Work instruction> In your copy, set down the entries exactly and exclude the pictures.

Exercise inputs>
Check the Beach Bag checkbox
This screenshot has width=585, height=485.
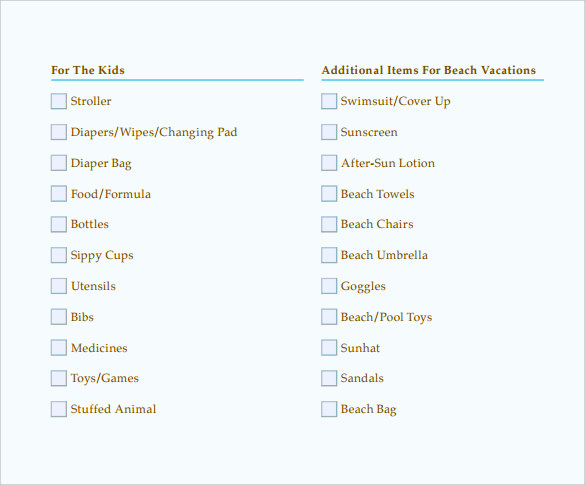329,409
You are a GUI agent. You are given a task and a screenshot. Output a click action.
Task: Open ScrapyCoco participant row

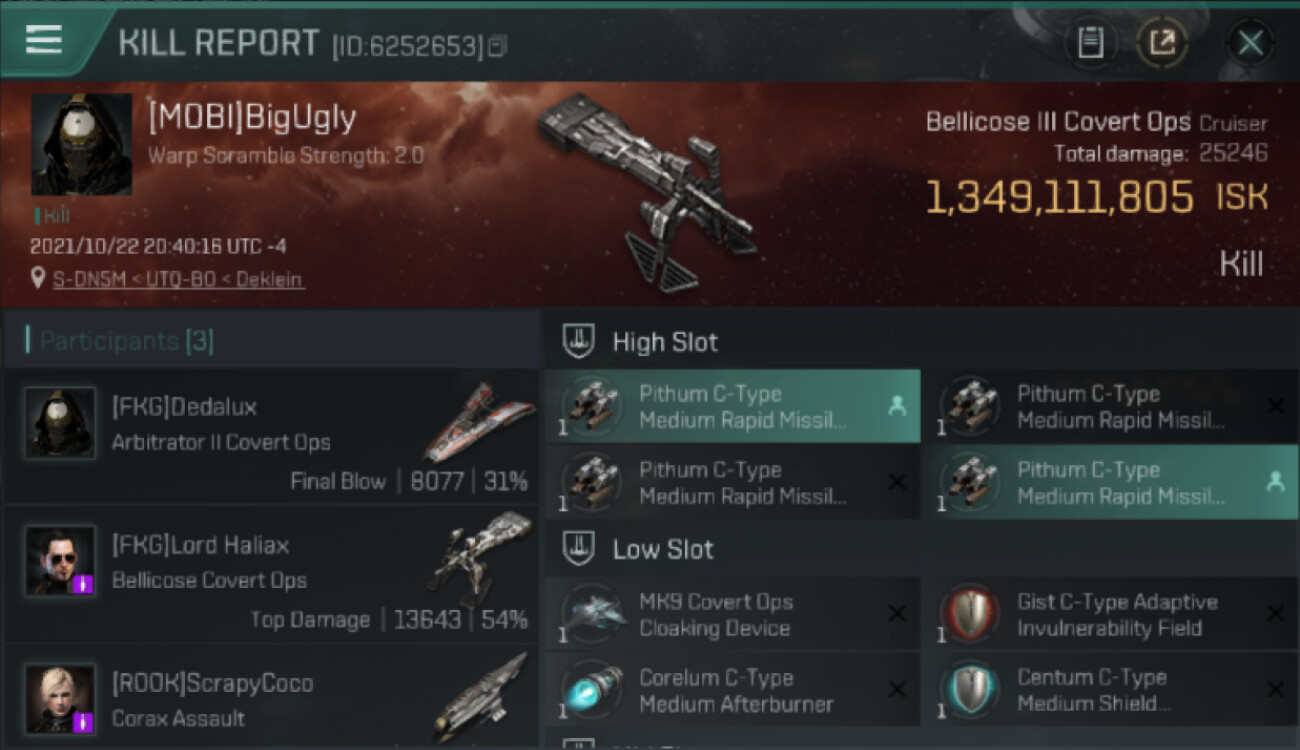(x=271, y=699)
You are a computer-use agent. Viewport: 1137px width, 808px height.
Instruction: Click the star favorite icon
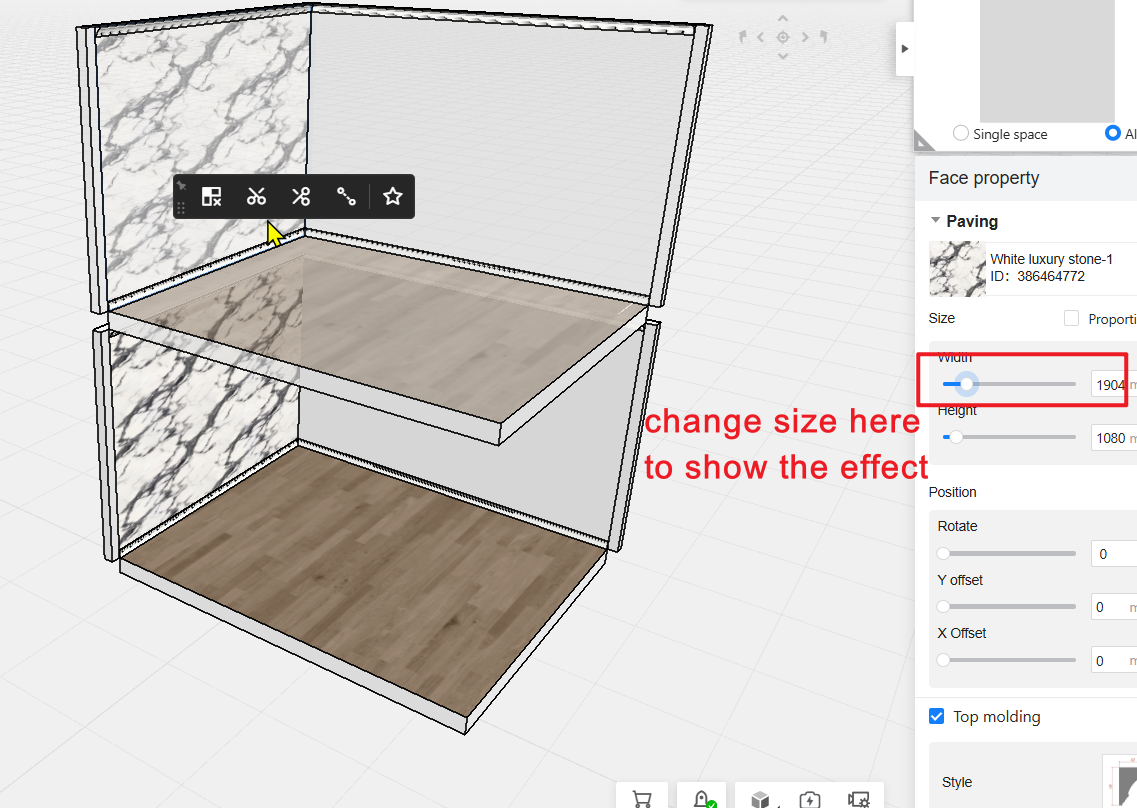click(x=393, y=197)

Result for this exercise>
Check the Beach Bag checkbox
This screenshot has width=585, height=485.
329,409
You are a GUI agent. You are given a task and a screenshot. Output a click action.
Task: Open ScrapyCoco participant row

(x=271, y=699)
You are a computer-use agent. Viewport: 1137px width, 808px height.
Instruction: Click the star favorite icon
click(x=393, y=197)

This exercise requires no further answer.